Bright, Jesse D.
Born: 1812-12-18 Norwich, New York
Died: 1875-05-20 Baltimore, Maryland
Jesse D. Bright moved to Madison, Indiana in 1820, with his parents. He attended public school and later studied law. He earned admittance to the bar and started practicing in 1831 in Madison. He won election as judge of the Jefferson County probate court in 1834. Bright married Mary E. Turpin in 1835, and they had seven children. He served as U.S. marshal for the District of Indiana from 1840 to 1841. In 1841, he won election to the Indiana Senate, where he served until 1843. He then served as lieutenant governor of Indiana from 1843 to 1845. Bright won election, as a Democrat, to the U.S. Senate in 1845. He was elected president pro tempore of the U.S. Senate December 5, 1854, June 11, 1856, and June 12, 1860. Bright was expelled from the U.S. Senate in 1862 for his Confederate sympathies. He moved to Carrollton, Kentucky in 1863, then later to Covington.

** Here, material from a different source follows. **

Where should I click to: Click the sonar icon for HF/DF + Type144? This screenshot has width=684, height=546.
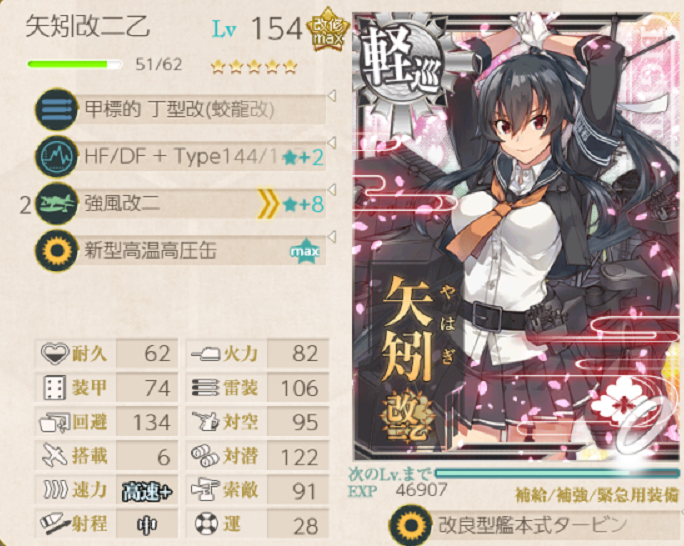pyautogui.click(x=56, y=157)
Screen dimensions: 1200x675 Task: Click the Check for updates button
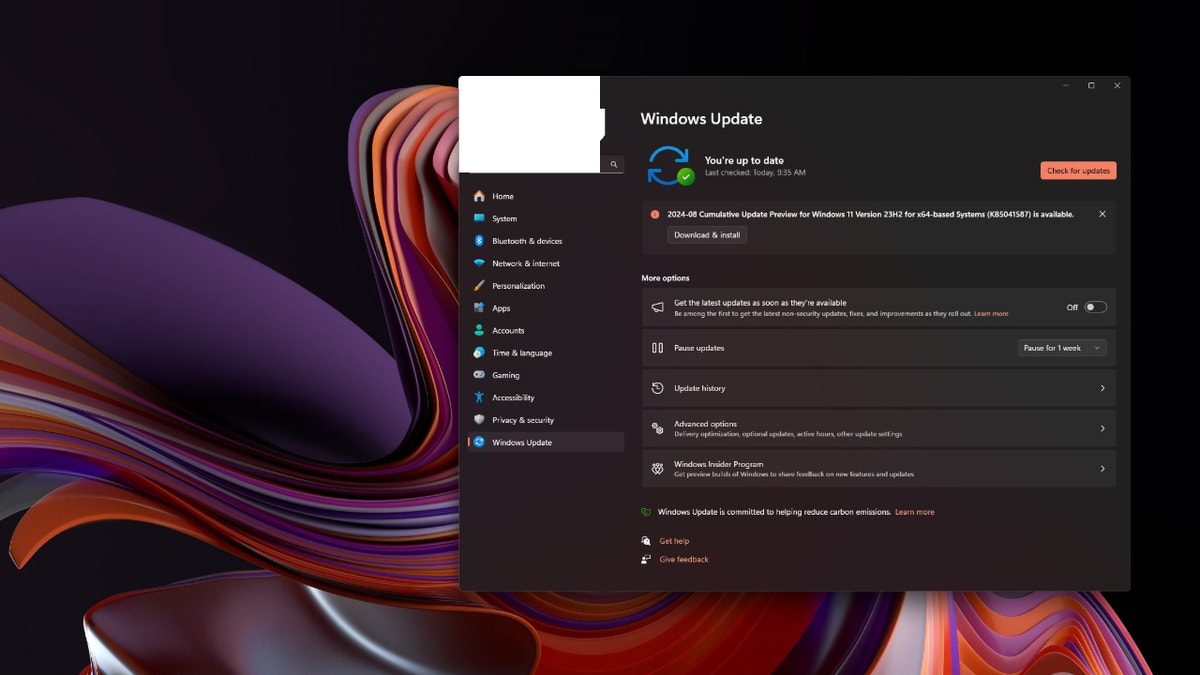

Biographical Directory of the American Congress 1774-1949 (Washington, DC: Government Printing Office, 1950), 890; Vernon L. Volpe, “Bright, Jesse David,” American National Biography, ed. by John A. Garraty and Mark C. Carnes (New York: Oxford University Press, 1999), 3:550-51; U.S. Senate Journal. 1854. 33rd Cong., 2nd Sess., 26; Gravestone, Green Mount Cemetery, Baltimore, MD.